Reality was much better. Though there was some net emigration, the Icelandic population continued to grow. Economic decline remained modest at -3.5 per cent last year, leaving GDP per capita at a $US39,668 – still higher than in countries such as Britain or New Zealand. Inflation, which had peaked at 18 per cent, is once again below the Central Bank of Iceland’s 2.5 per cent inflation target. In 2009, Iceland’s trade deficit had turned into a substantial trade surplus for the first time since 2002. Devaluation was doing precisely what it was supposed to achieve. Lucky the country that still has its own national currency.

As Icelanders were making quick progress turning their country around, the fallout from its collapsed banking sector remained. Between 2006 and 2008, Dutch and British savers had been attracted by Icesave’s high interest online savings accounts. Compared to ordinary high street banks, Icesave had offered interest rates about 2 percentage points higher. The difference was tempting savers who probably did not know much about Iceland. And had they known more about this tiny economy, whose main export is fish, they should have had more questions about Icesave’s business model.

What this task involves:
Resume the passage on Iceland's recovery and the Icesave savings accounts, picking up right after its final sentence.

(Records from a data collection)

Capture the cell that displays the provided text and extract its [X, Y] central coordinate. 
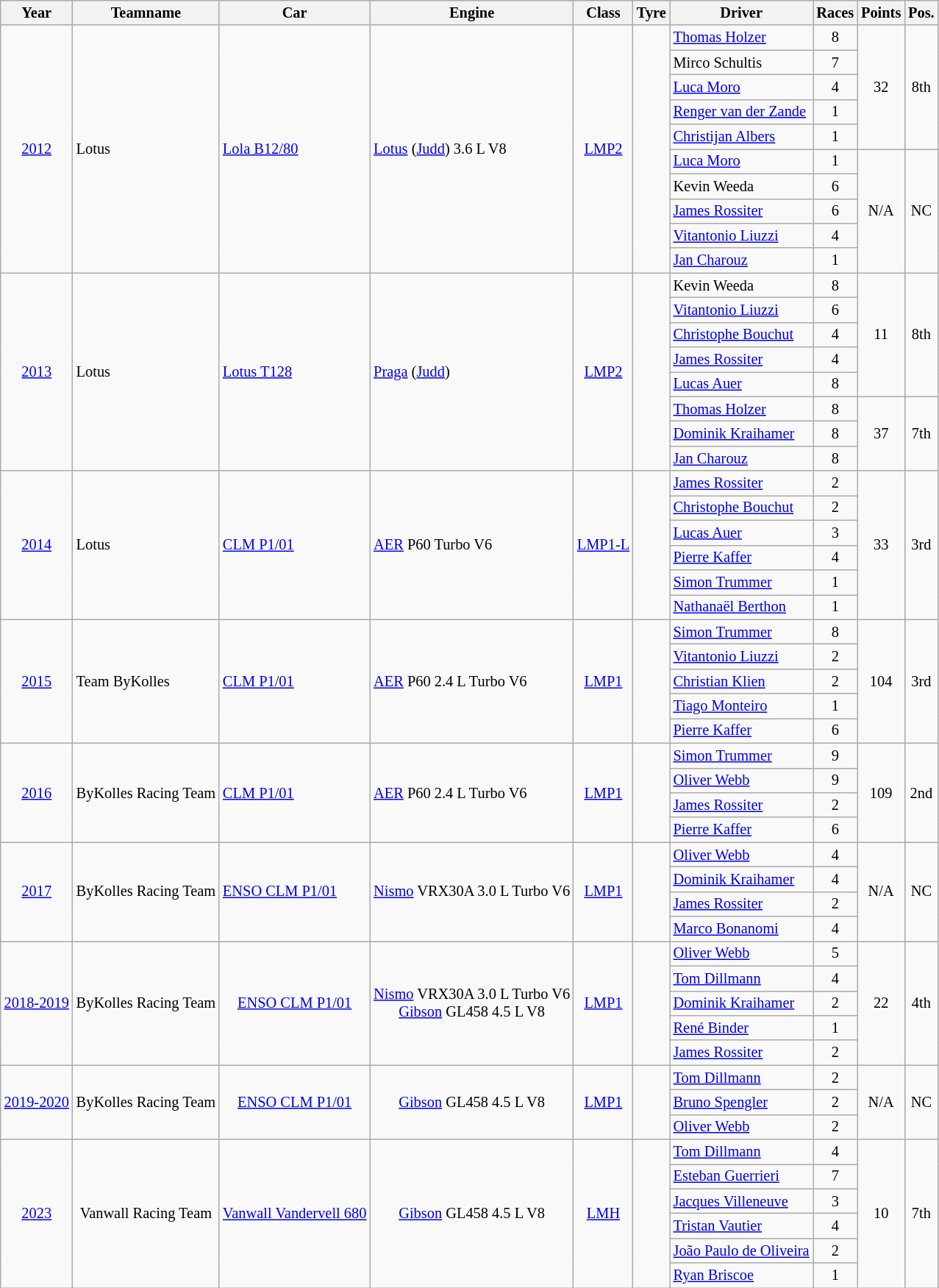
Marco Bonanomi [741, 929]
Christian Klien [741, 681]
2017 [37, 891]
AER P60 Turbo V6 [472, 545]
22 [881, 1002]
LMP1-L [603, 545]
2019-2020 [37, 1102]
LMH [603, 1213]
32 [881, 87]
João Paulo de Oliveira [741, 1250]
Esteban Guerrieri [741, 1176]
Bruno Spengler [741, 1102]
Jacques Villeneuve [741, 1201]
Lotus (Judd) 3.6 L V8 [472, 149]
Nathanaël Berthon [741, 607]
109 [881, 793]
Races [835, 13]
Vanwall Vandervell 680 [294, 1213]
104 [881, 681]
2012 [37, 149]
Lola B12/80 [294, 149]
Renger van der Zande [741, 112]
Ryan Briscoe [741, 1275]
Teamname [146, 13]
Team ByKolles [146, 681]
Praga (Judd) [472, 372]
11 [881, 335]
33 [881, 545]
Nismo VRX30A 3.0 L Turbo V6 [472, 891]
Lotus T128 [294, 372]
2014 [37, 545]
René Binder [741, 1027]
Car [294, 13]
2nd [921, 793]
Vanwall Racing Team [146, 1213]
Tiago Monteiro [741, 706]
2015 [37, 681]
Driver [741, 13]
Tristan Vautier [741, 1226]
Tyre [651, 13]
10 [881, 1213]
Engine [472, 13]
2018-2019 [37, 1002]
Mirco Schultis [741, 63]
Year [37, 13]
37 [881, 434]
Christijan Albers [741, 137]
Pos. [921, 13]
2013 [37, 372]
5 [835, 953]
2016 [37, 793]
Points [881, 13]
Class [603, 13]
2023 [37, 1213]
4th [921, 1002]
Nismo VRX30A 3.0 L Turbo V6Gibson GL458 4.5 L V8 [472, 1002]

The response:
Icesave’s customers had wilfully chosen to ignore the iron rule of finance that you cannot divorce high interest rates from high risks. However, when the bank went under they cried loud enough until their national governments paid them out.

To be clear, it was sheer populism on behalf of the Dutch and British governments because there had never been an obligation to compensate anyone. But as soon as Dutch and British politicians had finished with their populist activism, they were then demanding the money back from the Icelandic government. The British even took their aggression towards Iceland a step further and froze Icelandic assets under anti-terror laws – as if Bin Laden resided in Vatnajökull National Park.

As Iceland sought help from other countries at the beginning of its financial crisis, it soon learned how the EU defined solidarity. Under the EU’s approach, it meant that Iceland had to submit itself to all EU rules, give up its fishing grounds, introduce the euro – and of course first compensate the British and the Dutch for their very own populism.

When the Icelanders overwhelmingly rejected this demand in a first referendum last year, they also found out what democracy means to Europe’s political elites. It is an old habit for EU politicians to repeat referenda that do not produce the desired outcome. It happened after Denmark’s initial ‘no’ vote on the Maastricht Treaty in 1992, and it happened again when Ireland had to vote twice to approve the Lisbon Treaty.

So Iceland was asked to vote a second time on the compensation deal for Britain and the Netherlands. However, the Europeans underestimated the islanders’ stubbornness. Or maybe it was just asked too much for each man, woman and child to bear a debt burden of $16,400 in order to repay some other governments so that they may compensate savers for their foolishness? And the prospect of having to continue repayments until 2046 wasn’t all too enticing either. It was like war reparations without a war. For the usually peaceful Icelanders, this was just more than they were willing to take.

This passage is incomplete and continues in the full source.